本日は教育書についての記事です。『教室マルトリートメント』という本です。この「マルトリートメント」という言葉、私はあまり聞いたことがありませんでした。
一度だけ、「叱る依存が止まらない」という本に「マルトリートメント」の記述があって初めて知りました。以前の記事を貼っておくので、よろしければお読みください。
『〈叱る依存〉がとまらない』叱る依存に陥らないための4つのポイント
「マルトリートメント」とは「不適切な関わり」のことを指します。となると「教室マルトリートメント」とはどんな関わりなのか。気になる部分を以下に引用します。

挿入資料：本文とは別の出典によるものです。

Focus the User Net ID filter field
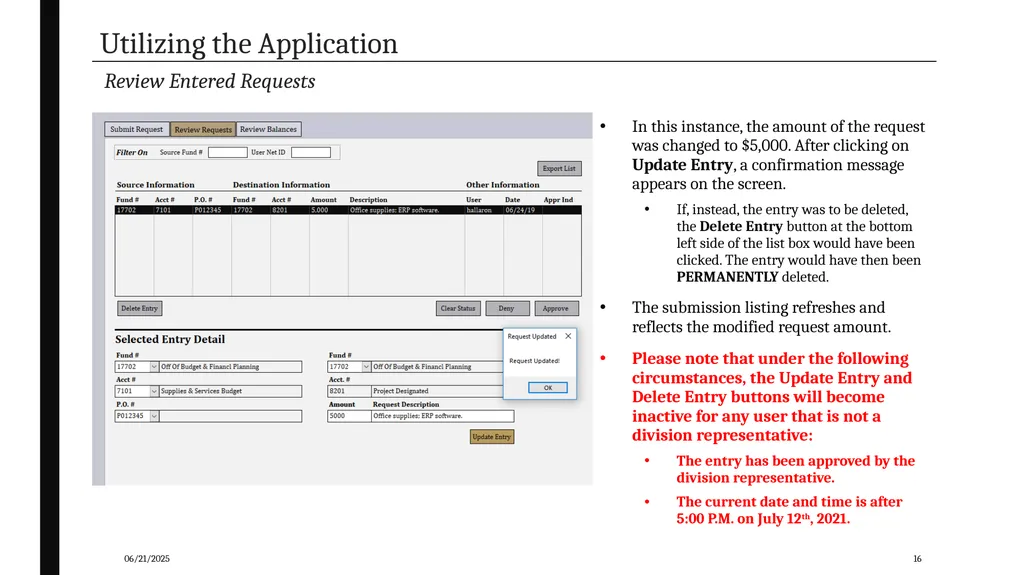Screen dimensions: 1024x575 point(311,152)
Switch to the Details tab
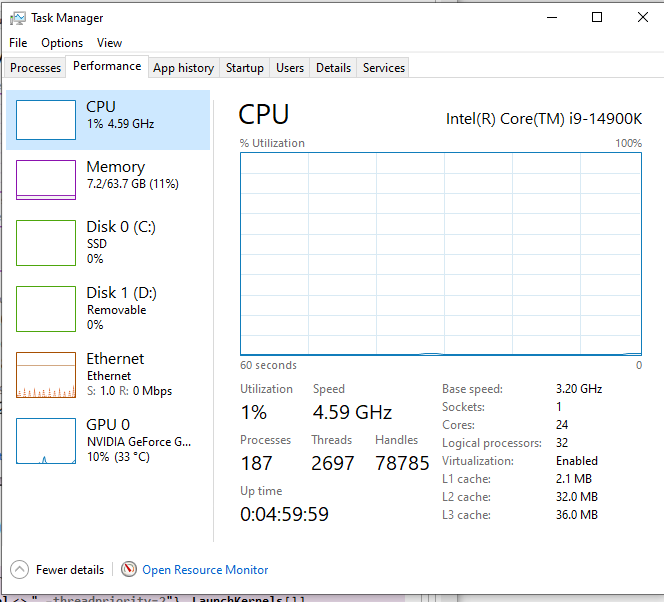Viewport: 664px width, 602px height. [333, 68]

例えば、ネグレクトに類似したかかわりについては以下のようなものが考えられます。
・励ましや称賛などをしない
・支援が必要な子の合理的配慮を行わない。
また、心理的虐待に類似したかかわりについては、以下のようなものが考えられます。
・力で抑える始動
・子供が自信をなくすような強い叱責
『教室マルトリートメント』より
どうでしょう。学校で体罰やセクハラなんてあり得ない!ということは当たり前であっても、「教室マルトリートメント」は実は気づいていないだけであり得ることなのではないかと思いました。
力や圧で制圧するような指導をしてしまっているなということを感じることがあります。ただ、今のシステム上やらざるを得ないと言ったこともあるのではないかと一方で感じています。

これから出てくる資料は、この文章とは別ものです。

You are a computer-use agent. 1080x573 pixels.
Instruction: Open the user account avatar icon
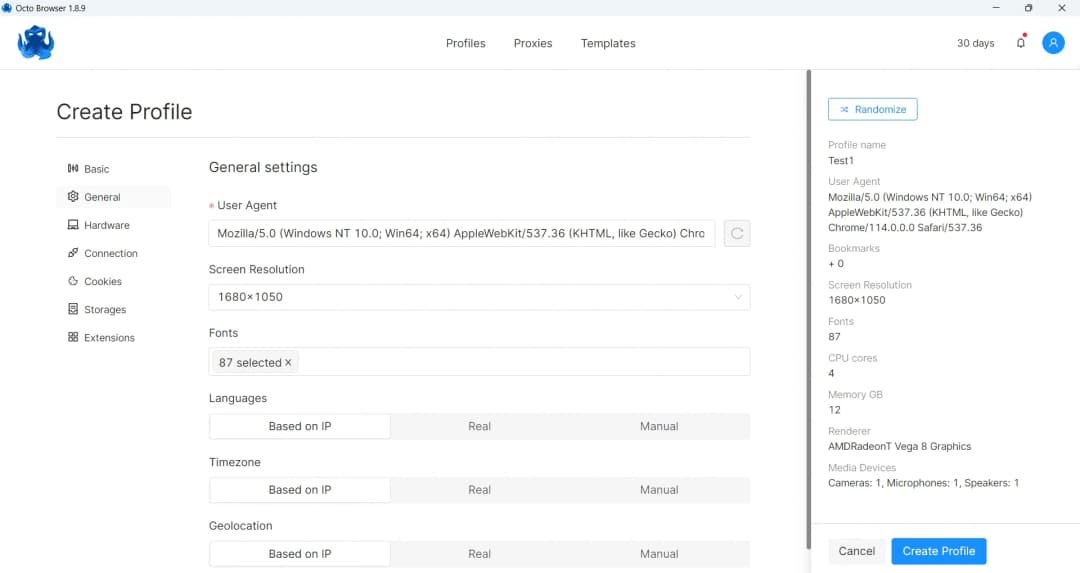pyautogui.click(x=1053, y=43)
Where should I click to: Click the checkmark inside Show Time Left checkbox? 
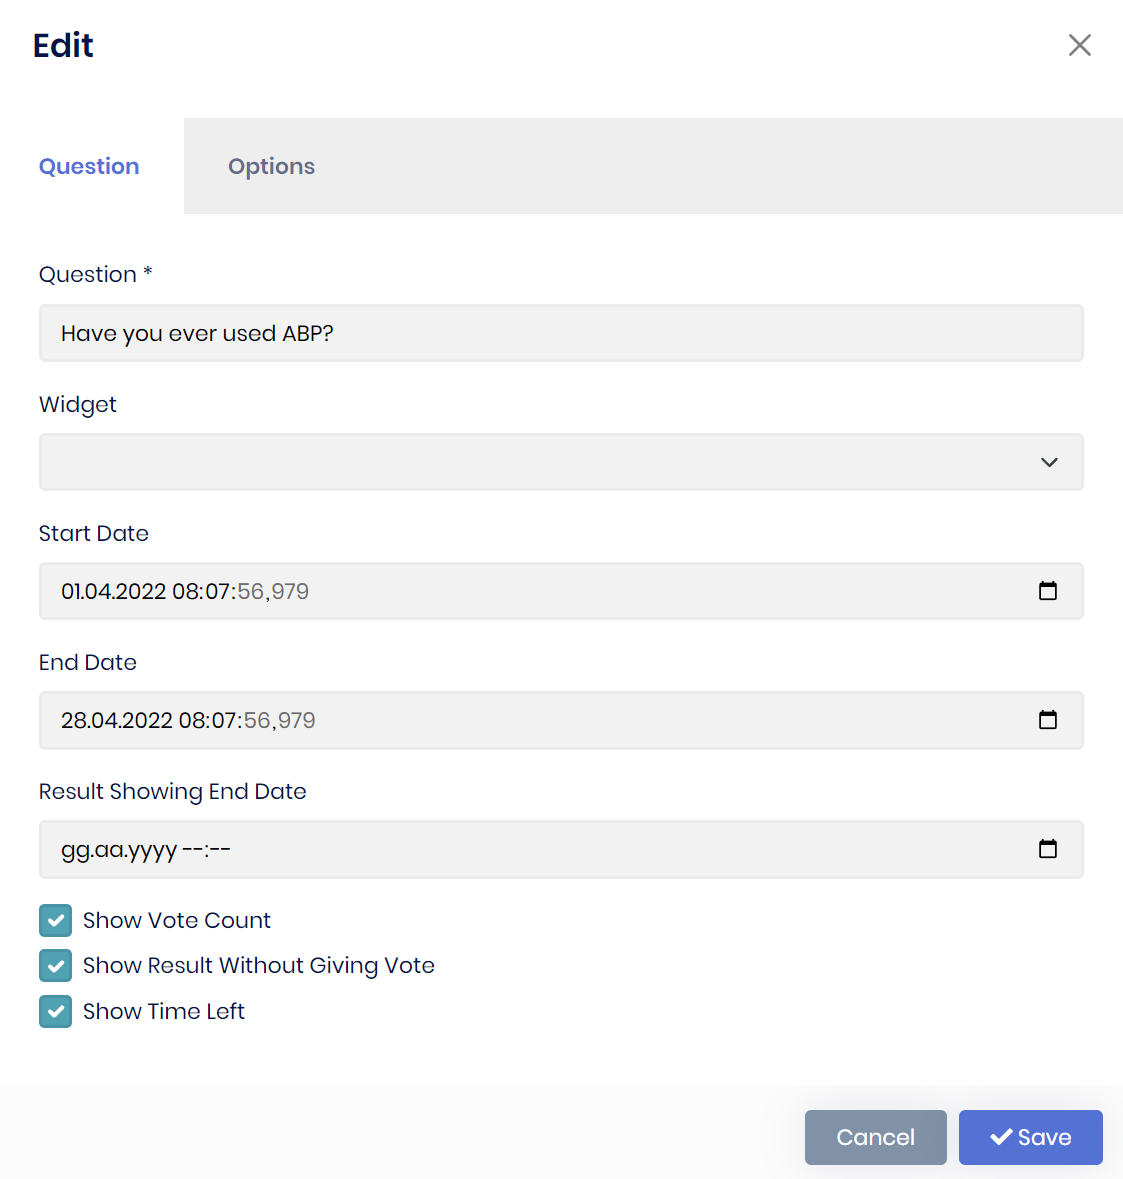55,1011
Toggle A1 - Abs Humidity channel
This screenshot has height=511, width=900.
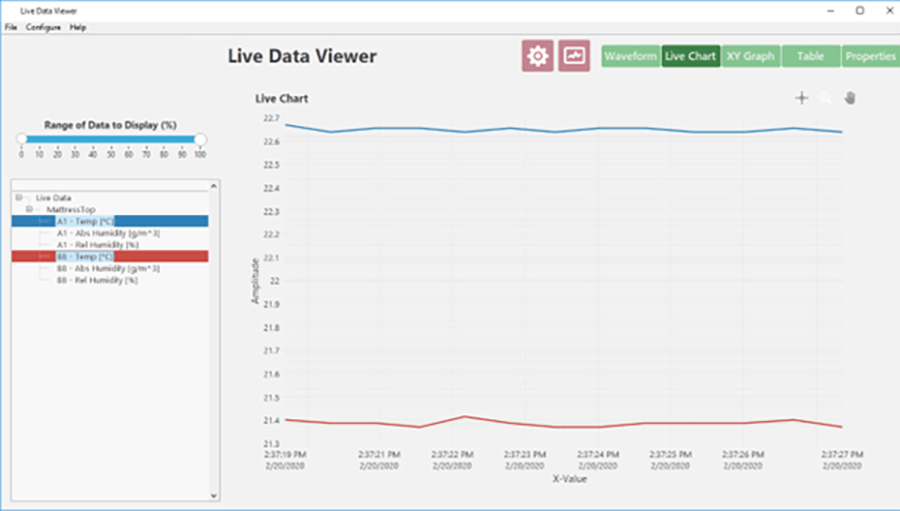108,233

だからこそ、「教室マルトリートメント」に陥らないためにどんなマインドでいれば良いのか、本書から私が大切だと思うことを三つにまとめましたので参考になれば幸いです。
1不穏・興奮場面への対応の基本方針
まず、その子が「落ち着いた状態」にある時は、見守りを基本とします。ただ、落ち着いて見える時に、周囲が頑張らせて過ぎてしまうと「不穏」状態に入る子どももいるので、時間を絞った活動参加を試みるようにします。
次に、他児とのトラブルや挑発、子どもの要求が通らない、急な予定変更などで「不穏(イライラする様子)」な状態に入った場合は、とにかく火に油を注がないような指導を心がけます。
そうは言っても、興奮状態(破壊や暴力)に至る場合があります。(中略)その場合は、興奮を持続させないことが対応の基本になります。
「教室マルトリートメント」より
この構造というかシステムを最近はとても活用しています。この構造は、本書に図が載っているので、よければ本書を読んでいただけると非常にわかりやすいです。
私の経験を踏まえた理解を書いてみます。まずは、支援が必要な子は基本的には様子を見ます。その際、本書にもあるように本人の限界を超えた課題や本人の希望通りいかないことがあると不穏状態になります。
不穏状態は、あまり見えない子とはっきりと表情や態度に出る子がいます。そして支援が必要な子はそのまま静観しているとそのうち興奮状態に入る子が多いです。
興奮状態に入ってしまうと全てが悪手になってしまうので、クールダウンするまでは声をかけないようにしています。
個人的に大切にしていることは、子どもの実態に合わせて学習や生活環境を整えるということです。やはり、みんな一斉に同じことをやるということは、支援が必要な子にとっては本当にきついことだと今はよくわかります。
だからこそまずは、児童によって環境調整をして、不穏状態に入らないようにすることです。
環境調整をしても、友達とのトラブルで不穏状態になることは、ほぼほぼ毎日あるわけです。そんな時は、基本的には話題を変えたり、受け流したりすることが大切だと考えています。
これで、イライラした気持ち変化し落ち着いた状態に戻るというのが私の現在の経験から踏まえた指導スタイルです。今が比較的良い状態なので、みなさんの参考になればと思います。
2校内研究の見直しから考える
研究とは、そもそも対象となる子どもをより深く理解するため、あるいは教師による教授行動をより高めるために行われるものであって「相手を変える」ために行われるものではないからです。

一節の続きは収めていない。